## Work instruction
Extract all lines from the data beneath that include the word "avatar".

━━━ Records supplied

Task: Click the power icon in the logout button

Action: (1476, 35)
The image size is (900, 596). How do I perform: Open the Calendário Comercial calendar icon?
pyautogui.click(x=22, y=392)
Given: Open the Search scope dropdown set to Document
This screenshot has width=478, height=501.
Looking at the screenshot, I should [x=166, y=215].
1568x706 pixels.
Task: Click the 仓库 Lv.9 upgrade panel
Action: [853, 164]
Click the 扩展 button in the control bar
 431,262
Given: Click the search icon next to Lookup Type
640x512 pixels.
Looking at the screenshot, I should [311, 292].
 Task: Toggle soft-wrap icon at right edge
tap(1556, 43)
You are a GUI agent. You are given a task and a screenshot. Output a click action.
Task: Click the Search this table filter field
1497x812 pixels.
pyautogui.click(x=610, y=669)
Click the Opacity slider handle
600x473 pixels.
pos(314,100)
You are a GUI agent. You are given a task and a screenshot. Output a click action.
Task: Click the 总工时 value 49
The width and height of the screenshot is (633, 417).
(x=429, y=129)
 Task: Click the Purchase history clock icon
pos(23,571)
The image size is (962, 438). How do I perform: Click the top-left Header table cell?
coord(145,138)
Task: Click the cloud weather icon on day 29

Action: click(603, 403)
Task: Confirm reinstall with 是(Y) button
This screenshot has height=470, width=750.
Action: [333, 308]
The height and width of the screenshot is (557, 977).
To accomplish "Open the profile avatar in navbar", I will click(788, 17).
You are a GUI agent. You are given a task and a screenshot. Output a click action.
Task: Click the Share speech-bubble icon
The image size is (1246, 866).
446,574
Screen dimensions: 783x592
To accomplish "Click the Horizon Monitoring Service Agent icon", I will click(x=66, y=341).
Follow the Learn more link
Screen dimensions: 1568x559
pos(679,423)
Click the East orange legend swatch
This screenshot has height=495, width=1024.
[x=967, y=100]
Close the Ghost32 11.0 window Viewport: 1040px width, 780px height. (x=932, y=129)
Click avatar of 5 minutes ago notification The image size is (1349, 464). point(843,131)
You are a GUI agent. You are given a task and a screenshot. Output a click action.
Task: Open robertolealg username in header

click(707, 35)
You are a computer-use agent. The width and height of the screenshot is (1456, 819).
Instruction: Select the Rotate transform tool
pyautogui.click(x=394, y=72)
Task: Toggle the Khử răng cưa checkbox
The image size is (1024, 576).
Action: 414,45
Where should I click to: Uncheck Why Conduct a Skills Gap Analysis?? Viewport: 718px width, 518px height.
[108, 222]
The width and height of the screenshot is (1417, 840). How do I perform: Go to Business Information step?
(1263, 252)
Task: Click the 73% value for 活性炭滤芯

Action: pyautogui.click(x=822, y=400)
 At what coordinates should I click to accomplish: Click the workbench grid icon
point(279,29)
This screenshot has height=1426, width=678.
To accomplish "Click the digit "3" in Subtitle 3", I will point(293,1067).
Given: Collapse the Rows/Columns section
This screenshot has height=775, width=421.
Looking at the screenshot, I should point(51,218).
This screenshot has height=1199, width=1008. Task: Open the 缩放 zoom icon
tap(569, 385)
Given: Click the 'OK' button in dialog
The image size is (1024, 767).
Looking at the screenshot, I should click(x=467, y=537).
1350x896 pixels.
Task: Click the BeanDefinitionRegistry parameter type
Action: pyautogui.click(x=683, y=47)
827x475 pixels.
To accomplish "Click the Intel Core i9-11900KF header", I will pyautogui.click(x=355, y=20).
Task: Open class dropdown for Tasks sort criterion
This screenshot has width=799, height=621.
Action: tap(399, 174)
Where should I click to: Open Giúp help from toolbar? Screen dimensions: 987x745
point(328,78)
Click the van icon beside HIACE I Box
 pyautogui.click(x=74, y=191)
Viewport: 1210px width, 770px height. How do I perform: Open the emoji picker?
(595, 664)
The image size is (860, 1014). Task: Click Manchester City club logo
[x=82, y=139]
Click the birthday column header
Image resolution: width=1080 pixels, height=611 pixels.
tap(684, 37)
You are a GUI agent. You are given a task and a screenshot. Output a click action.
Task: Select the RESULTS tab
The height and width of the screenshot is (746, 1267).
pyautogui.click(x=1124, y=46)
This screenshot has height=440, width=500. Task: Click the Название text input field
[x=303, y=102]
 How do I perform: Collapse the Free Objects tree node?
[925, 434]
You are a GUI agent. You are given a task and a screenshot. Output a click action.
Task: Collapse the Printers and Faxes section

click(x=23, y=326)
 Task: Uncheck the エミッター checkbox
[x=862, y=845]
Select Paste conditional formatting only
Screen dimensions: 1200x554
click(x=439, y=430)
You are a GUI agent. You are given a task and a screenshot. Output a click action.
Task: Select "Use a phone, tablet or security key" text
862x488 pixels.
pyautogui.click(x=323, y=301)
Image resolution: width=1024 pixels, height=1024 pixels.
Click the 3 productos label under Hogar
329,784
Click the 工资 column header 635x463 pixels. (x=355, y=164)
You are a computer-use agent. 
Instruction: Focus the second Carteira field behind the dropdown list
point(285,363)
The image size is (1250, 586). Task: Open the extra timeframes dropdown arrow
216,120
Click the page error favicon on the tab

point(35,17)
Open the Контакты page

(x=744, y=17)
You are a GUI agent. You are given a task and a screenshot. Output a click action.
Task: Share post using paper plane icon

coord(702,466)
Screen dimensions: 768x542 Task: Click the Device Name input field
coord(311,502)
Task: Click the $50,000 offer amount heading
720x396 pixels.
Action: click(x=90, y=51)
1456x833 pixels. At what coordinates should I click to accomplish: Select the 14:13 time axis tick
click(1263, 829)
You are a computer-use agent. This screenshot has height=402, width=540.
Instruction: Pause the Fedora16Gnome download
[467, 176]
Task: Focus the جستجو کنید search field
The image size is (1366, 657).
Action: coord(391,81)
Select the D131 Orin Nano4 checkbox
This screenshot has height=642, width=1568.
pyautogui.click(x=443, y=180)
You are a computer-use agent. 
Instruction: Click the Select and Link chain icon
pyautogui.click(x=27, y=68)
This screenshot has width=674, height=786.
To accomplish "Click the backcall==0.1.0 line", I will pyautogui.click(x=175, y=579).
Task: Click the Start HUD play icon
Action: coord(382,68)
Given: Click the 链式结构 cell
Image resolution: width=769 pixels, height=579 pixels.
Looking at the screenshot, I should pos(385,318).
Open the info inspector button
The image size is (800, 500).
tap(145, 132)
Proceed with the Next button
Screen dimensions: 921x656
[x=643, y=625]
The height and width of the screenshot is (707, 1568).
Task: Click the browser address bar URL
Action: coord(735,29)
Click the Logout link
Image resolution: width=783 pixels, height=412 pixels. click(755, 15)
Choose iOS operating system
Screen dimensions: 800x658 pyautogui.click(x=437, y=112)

━━━━━━

## Your response
To accomplish "Open the profile avatar in navbar", I will click(788, 17).
Click avatar of 5 minutes ago notification The image size is (1349, 464). point(843,131)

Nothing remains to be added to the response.